** TEXT follows **

For starters, the Legislature proposes to split the seven-member Florida Supreme Court into two Supreme Courts of five members each, one for civil cases and the other criminal. The immediate effect would give Gov. Rick Scott three quick appointments that will suit him and the Legislature better than the current bunch.

Next, the Legislature proposes to end the last vestige of "merit selection" of Florida judges, and make the system completely political.
It used to be that committees made up of members of the public and the Florida Bar screened judicial nominees and sent a list of finalists to the governor to choose from.

But as soon as Florida had both a Republican Legislature and a Republican governor in Jeb Bush, lawmakers gave the governor more power over the nominating councils. The result was a series of nakedly political appointees by Bush, including the hacks on the 1st District Court of Appeal who stole that "Taj Mahal" courthouse from the taxpayers.

Yes, we remember in 2006, when Jeb Bush tried the power grab for himself. Since 2001, he already had power over who was named to the Judicial Nominating Commission. He now wanted supreme rule: The headline at the time was 'A new lawsuit seeks to stop the election of 55 new Florida judges, who would instead be appointed by Gov. Jeb Bush.'

I swear, these guys scream about unelected judges, yet they want total control in naming them via partisan political appointments. This is similar to Karl Rove's war on US Attorneys who wouldn't toe the line. These hypocrites have the stink of dead rats.

Now, they want total power over who is nominated to become a judge in the state of Florida, cutting it out of the hands of public and the Florida Bar, where it has traditionally been.

Can't have the public or the Bar involved in nominating judges, no siree.

It's no longer good enough for the GOP-controlled Legislature to have had the power to stack the Judicial Nominating Commission all this time. Now they want TOTAL control over the entire process of naming judges.

Troxler also points out several more chilling details:

1. With no more merit selection, this bill declares that all Supreme Court and Appeals judges must then be approved by the state Senate. And this bill would give the Senate 6 months after appointing a judge to decide whether to confirm him or her.

2. All Appeals judges would be on probation for 6 months, and would be subject to firing during that period if they ruled unfavorably to the Legislature.

** End of TEXT **

Quote the Florida judiciary commentary from "Now, they want" up to and including "of naming judges.".

** DATA FOR ANALYSIS follows **

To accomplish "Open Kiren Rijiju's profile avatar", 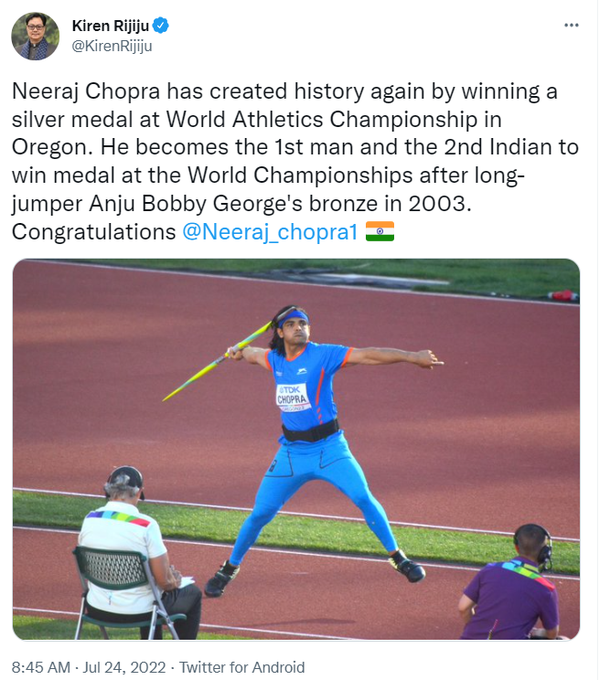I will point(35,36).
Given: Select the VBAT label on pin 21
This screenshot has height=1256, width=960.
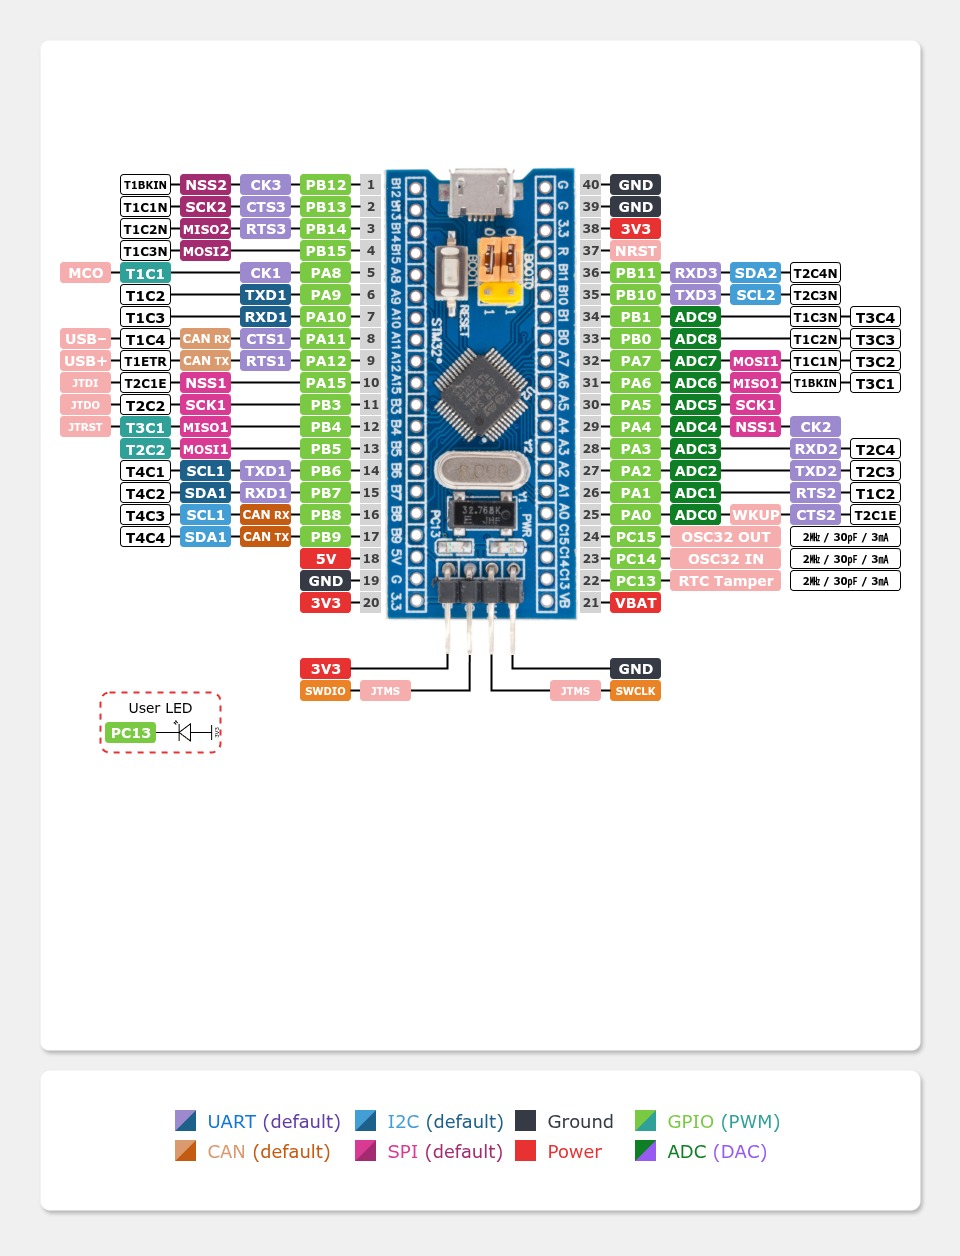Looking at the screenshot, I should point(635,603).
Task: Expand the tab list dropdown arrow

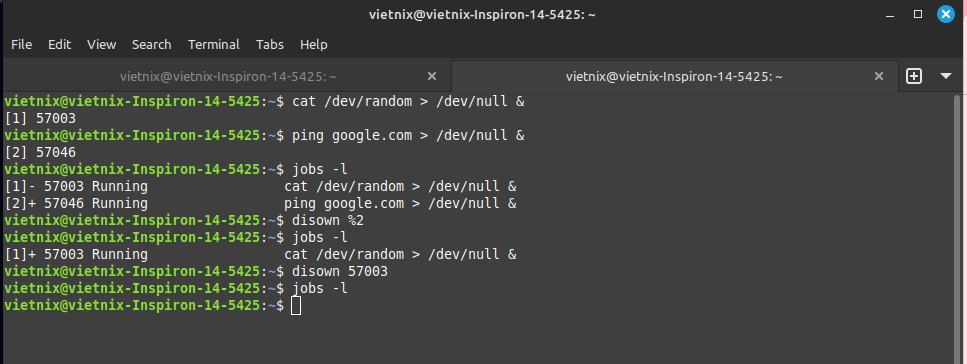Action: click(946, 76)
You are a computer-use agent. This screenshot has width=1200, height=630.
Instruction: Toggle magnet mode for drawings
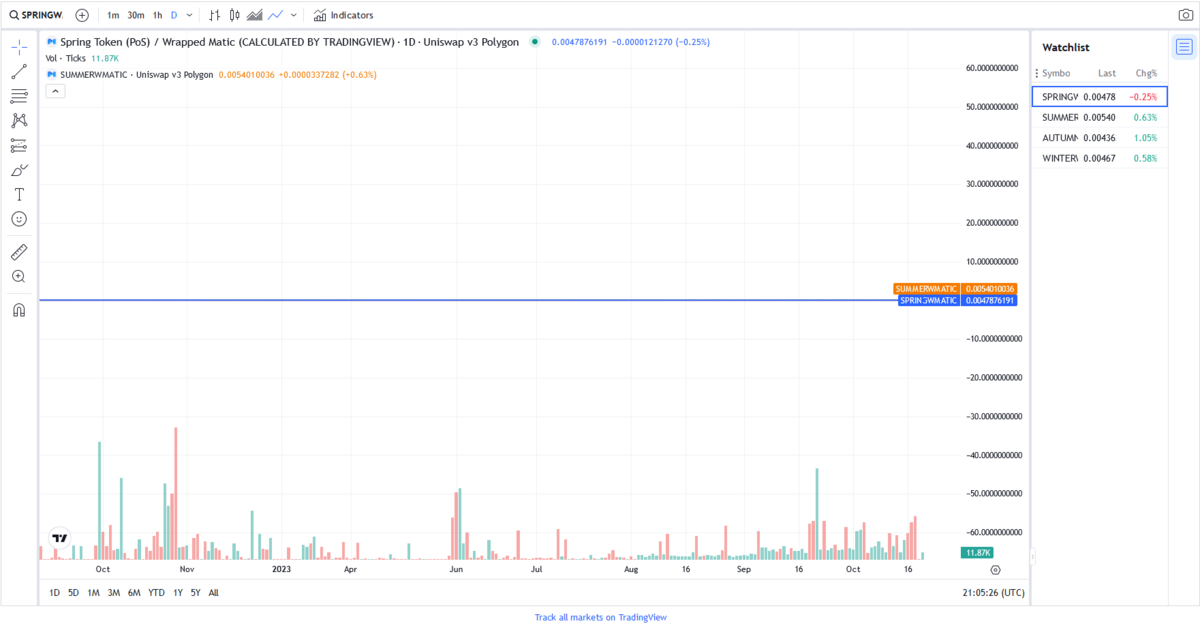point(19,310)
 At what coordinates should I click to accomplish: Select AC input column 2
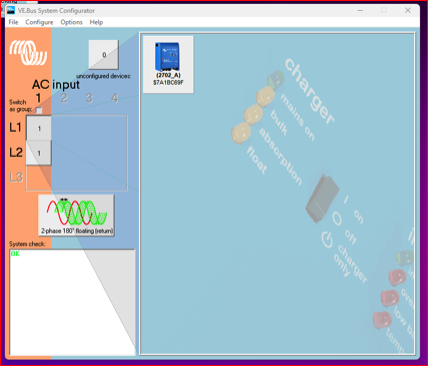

** End of DATA FOR ANALYSIS **
** DATA FOR ANALYSIS follows **

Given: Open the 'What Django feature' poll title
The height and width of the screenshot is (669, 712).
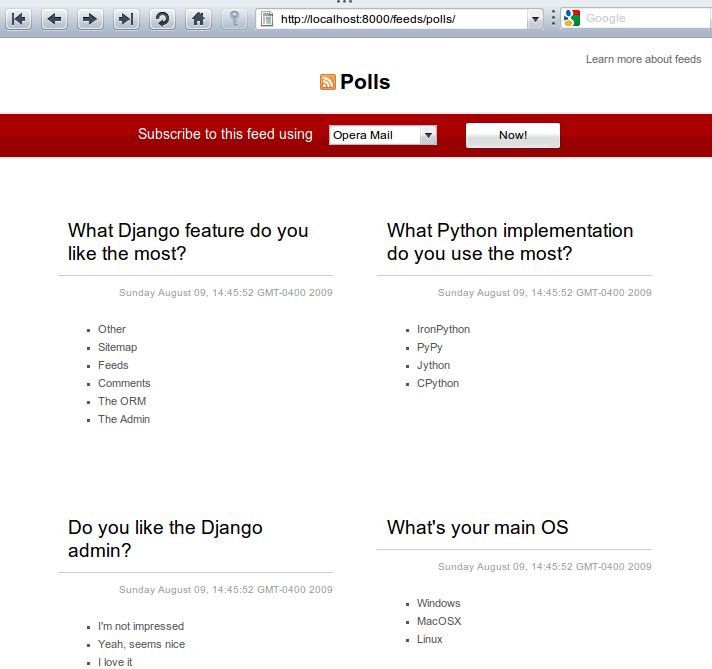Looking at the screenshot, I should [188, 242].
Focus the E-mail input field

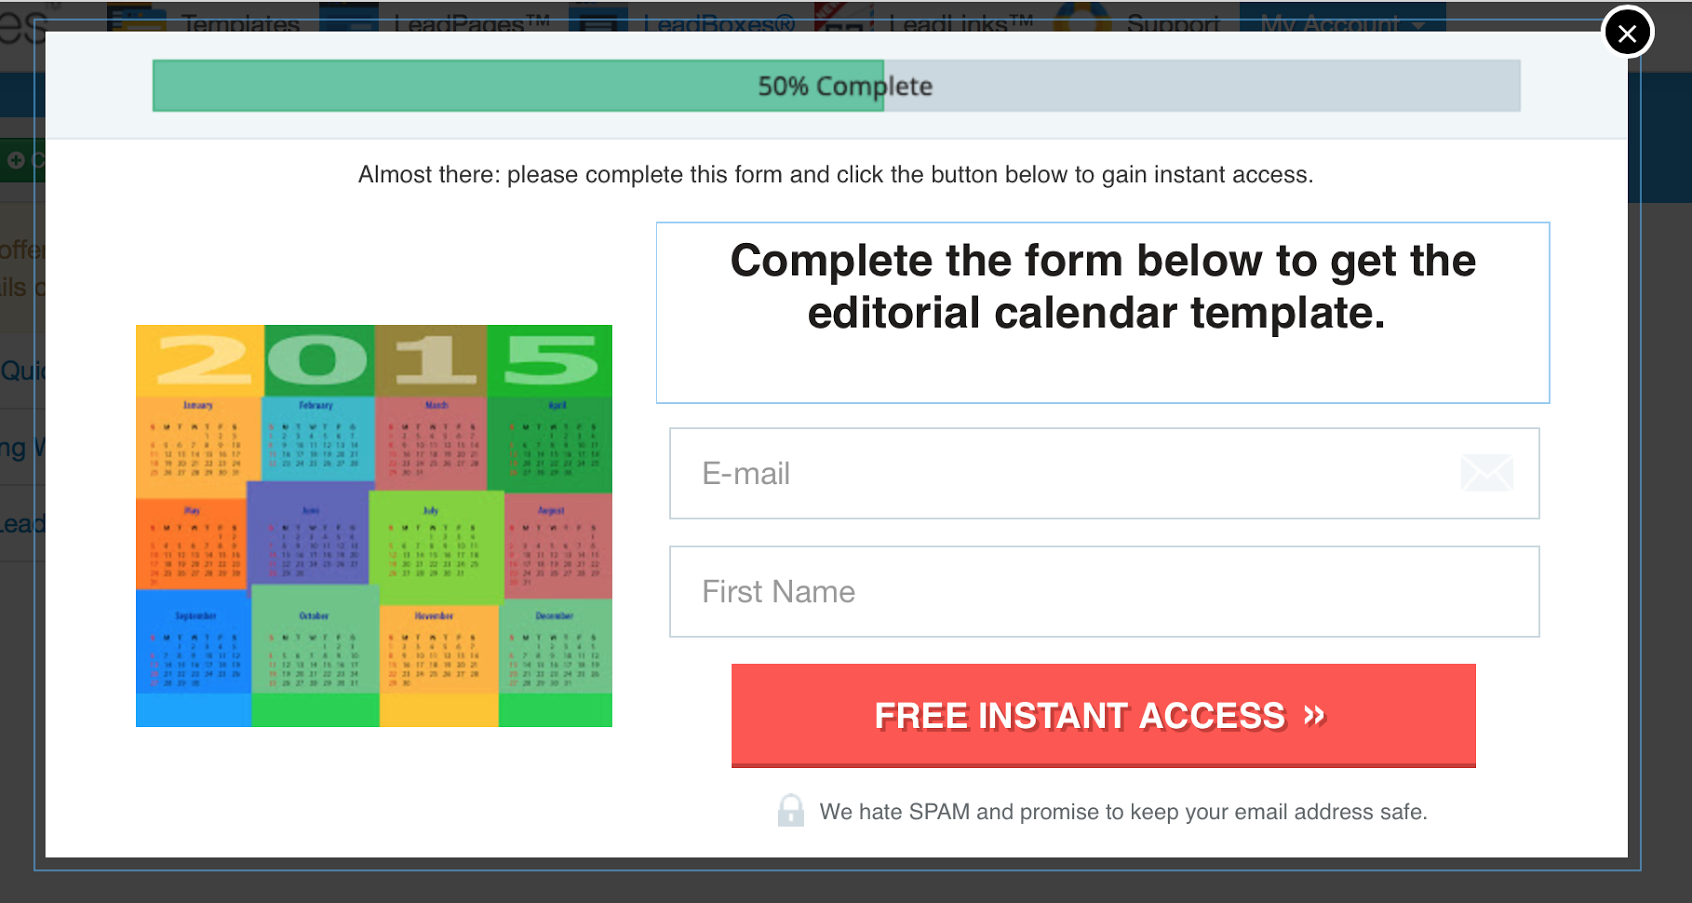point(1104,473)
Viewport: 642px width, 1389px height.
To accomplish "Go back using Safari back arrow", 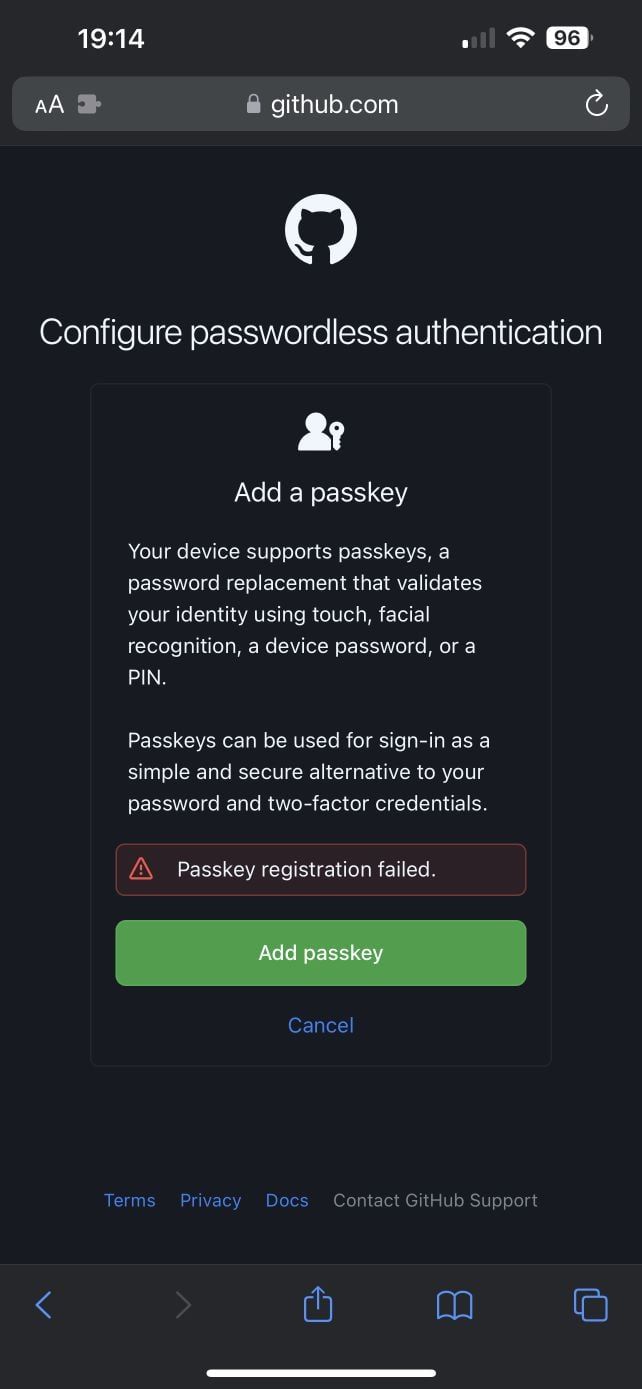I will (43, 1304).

** End of DATA FOR ANALYSIS **

| OUTPUT FOR THIS EXERCISE |
Now, they want total power over who is nominated to become a judge in the state of Florida, cutting it out of the hands of public and the Florida Bar, where it has traditionally been.

Can't have the public or the Bar involved in nominating judges, no siree.

It's no longer good enough for the GOP-controlled Legislature to have had the power to stack the Judicial Nominating Commission all this time. Now they want TOTAL control over the entire process of naming judges.